La nouvelle règle plonge de nombreuses familles frontalières dans l'incertitude et les pousse à envisager des solutions extrêmes pour maintenir leurs enfants dans le système genevois. Frédéric, membre du collectif École pour tous, décrit les dilemmes auxquels sont confrontés les parents : séparation temporaire du couple, déménagement chez des grands-parents, ou même la vente d'un bien immobilier en France pour financer un retour en Suisse. Ces familles, souvent installées en France pour des raisons de coût de la vie, doivent désormais choisir entre le maintien de leur logement français et l'accès à l'éducation genevoise. Cindy, une Genevoise mère de quatre enfants, illustre cette situation : son couple a déménagé en France en 2018 pour des raisons financières, mais cherche désormais activement un logement à Genève pour ses enfants scolarisés en France, sans succès en raison des prix élevés (moins de 3 500 francs suisses, soit environ 3 780 euros, par mois pour six personnes).

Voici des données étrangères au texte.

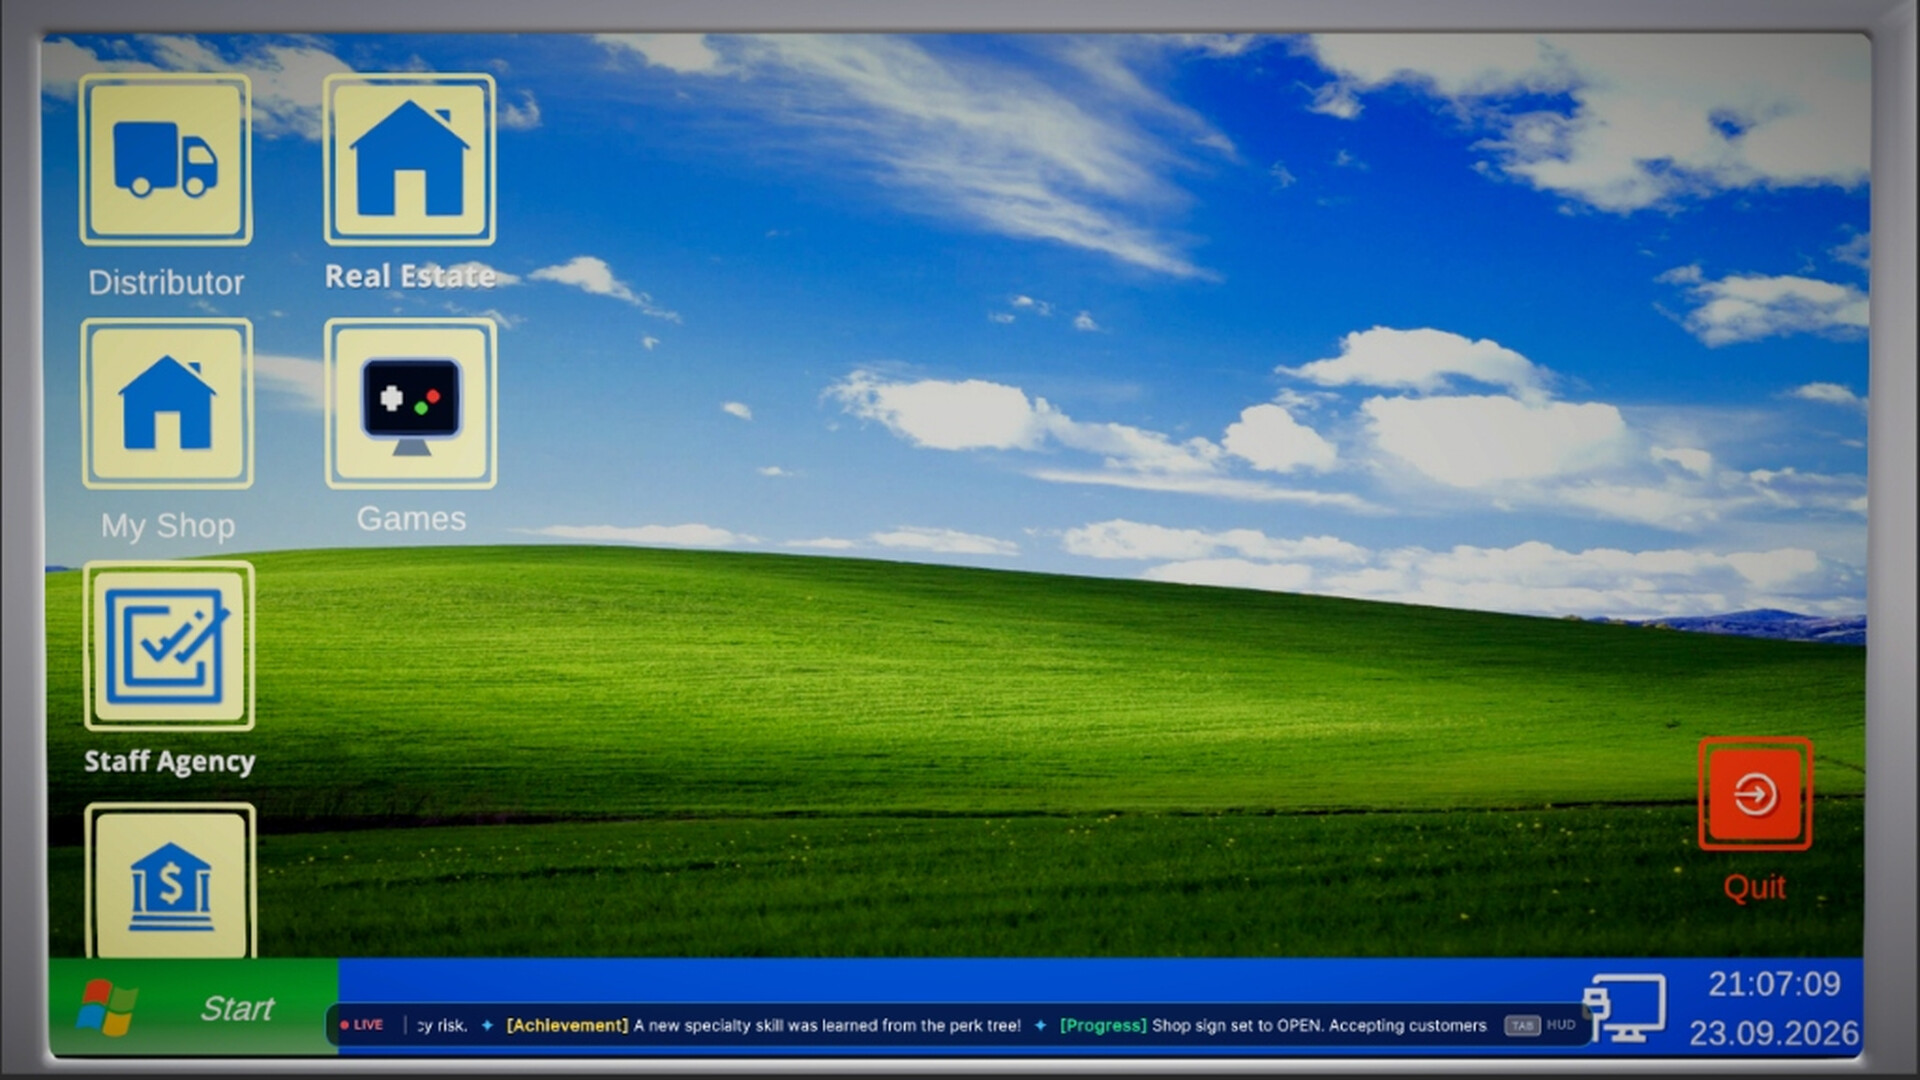
Task: Open the bank dollar building icon
Action: (x=170, y=882)
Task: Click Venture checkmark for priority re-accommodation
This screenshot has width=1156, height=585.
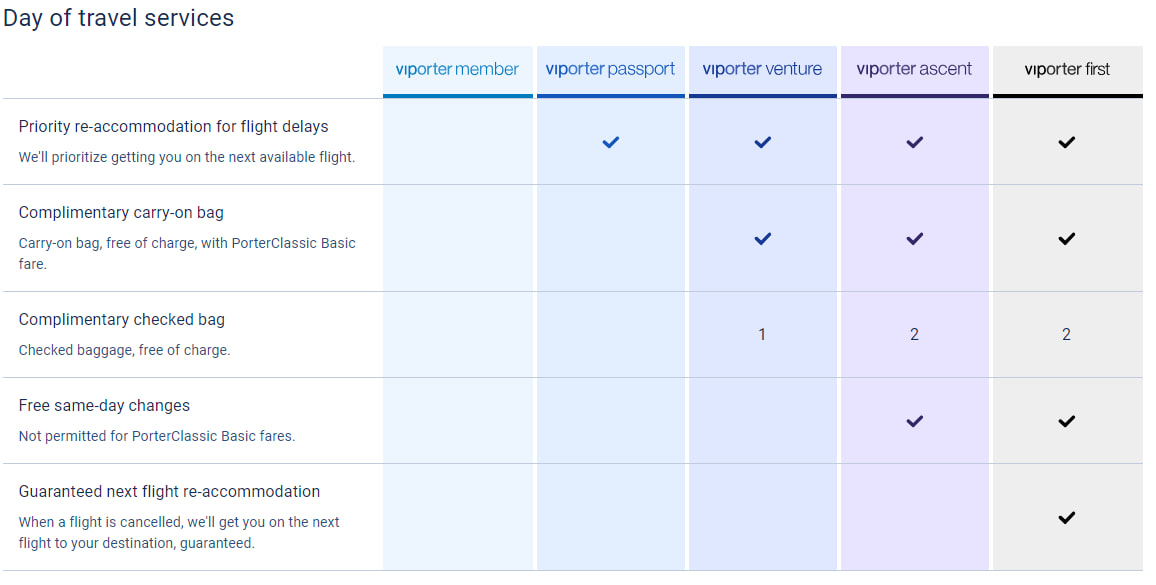Action: [762, 142]
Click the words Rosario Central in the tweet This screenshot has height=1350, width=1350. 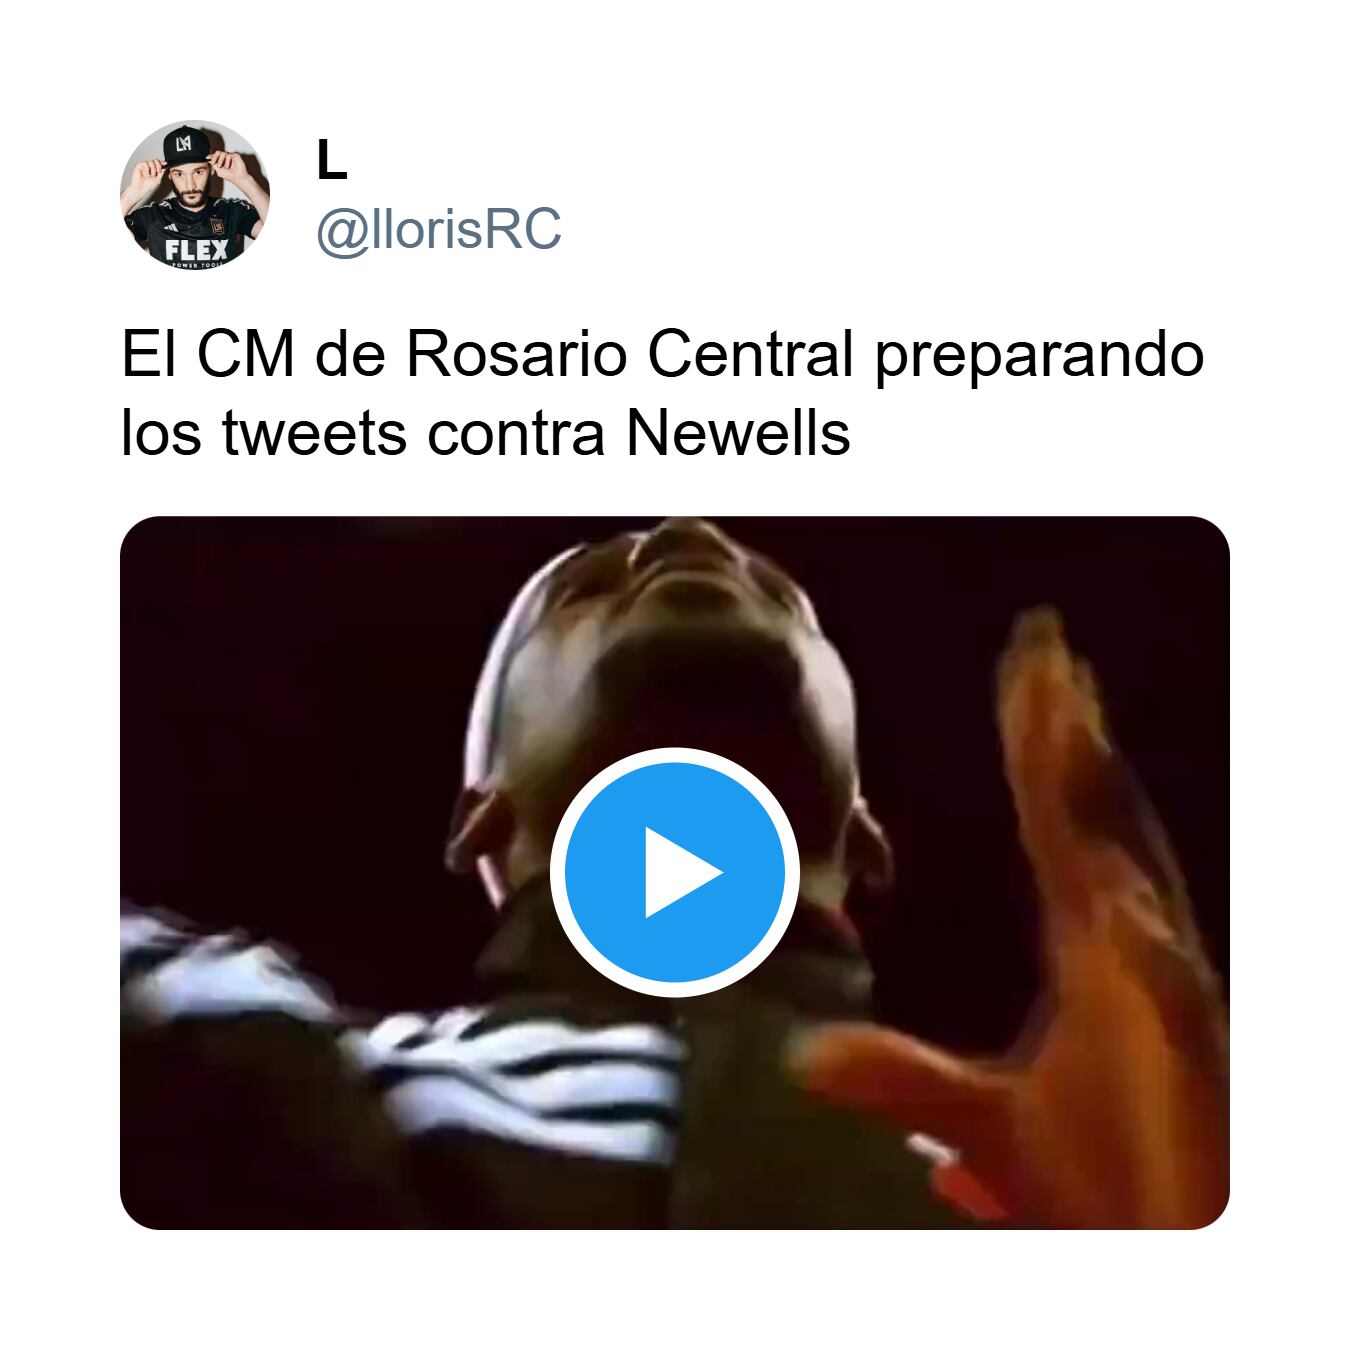point(630,354)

Depuis 2018, les inscriptions scolaires à Genève pour les enfants frontaliers font l'objet de contrôles stricts pour vérifier leur éligibilité. Pour s'inscrire au cycle d'orientation ou à l'école primaire, les parents doivent fournir plusieurs documents : une preuve d'affiliation à l'assurance-maladie de l'enfant (système suisse de santé), une attestation de résidence délivrée par l'office cantonal de la population et des migrations, un bail à loyer, un extrait du registre foncier ou encore la dernière facture des services industriels de Genève. Le Conseil d'État a récemment étendu ces contrôles pour les inscriptions aux collèges et écoles de culture générale, justifiant cette mesure par un souci d'harmonisation des procédures. Une disposition précise que l'enfant ne peut être domicilié chez un proche que si ses parents y ont également leur domicile. Ces règles visent à lutter contre les fraudes, mais sont perçues par certains comme un excès de zèle envers les familles frontalières.
Face à ces contraintes, les familles frontalières explorent diverses solutions pour contourner la règle. Selon un sondage informel mené par le collectif École pour tous auprès de 43 parents, 20 ont trouvé un moyen de maintenir leur enfant dans le système scolaire public genevois, tandis que 10 ont opté pour le privé en Suisse. Neuf familles ont mis en vente un bien immobilier en France pour financer un retour en Suisse. D'autres, comme Steve, un père de famille gagnant environ 10 000 francs suisses (10 800 euros) avec sa compagne, ont choisi de basculer leurs trois enfants dans le système français par manque de moyens. Cette décision s'accompagne d'inquiétudes, notamment le risque que les enfants sautent une année scolaire en raison des différences entre les systèmes éducatifs suisse et français. Malgré ces défis, Steve reste positif, soulignant que ses enfants connaissent déjà leur nouveau quartier.
Le gouvernement genevois justifie la fin du régime transitoire par des économies estimées à 27 millions de francs suisses (29 millions d'euros) sur cinq ans. Cependant, le collectif *École pour tous* doute que ces économies se concrétisent, arguant que les familles priorisent l'éducation de leurs enfants avant leur logement. Le *Service de la recherche en éducation* de Genève évoque une *forte incertitude* pour les années suivantes concernant les effectifs scolaires. Frédéric, du collectif, critique cette mesure en soulignant que les autorités ont sous-estimé l'attachement des familles à l'éducation genevoise. Par ailleurs, les contrôles administratifs renforcés soulèvent des questions sur leur efficacité réelle et leur impact sur les familles frontalières, déjà fragilisées par les différences de coût de la vie entre la Suisse et la France.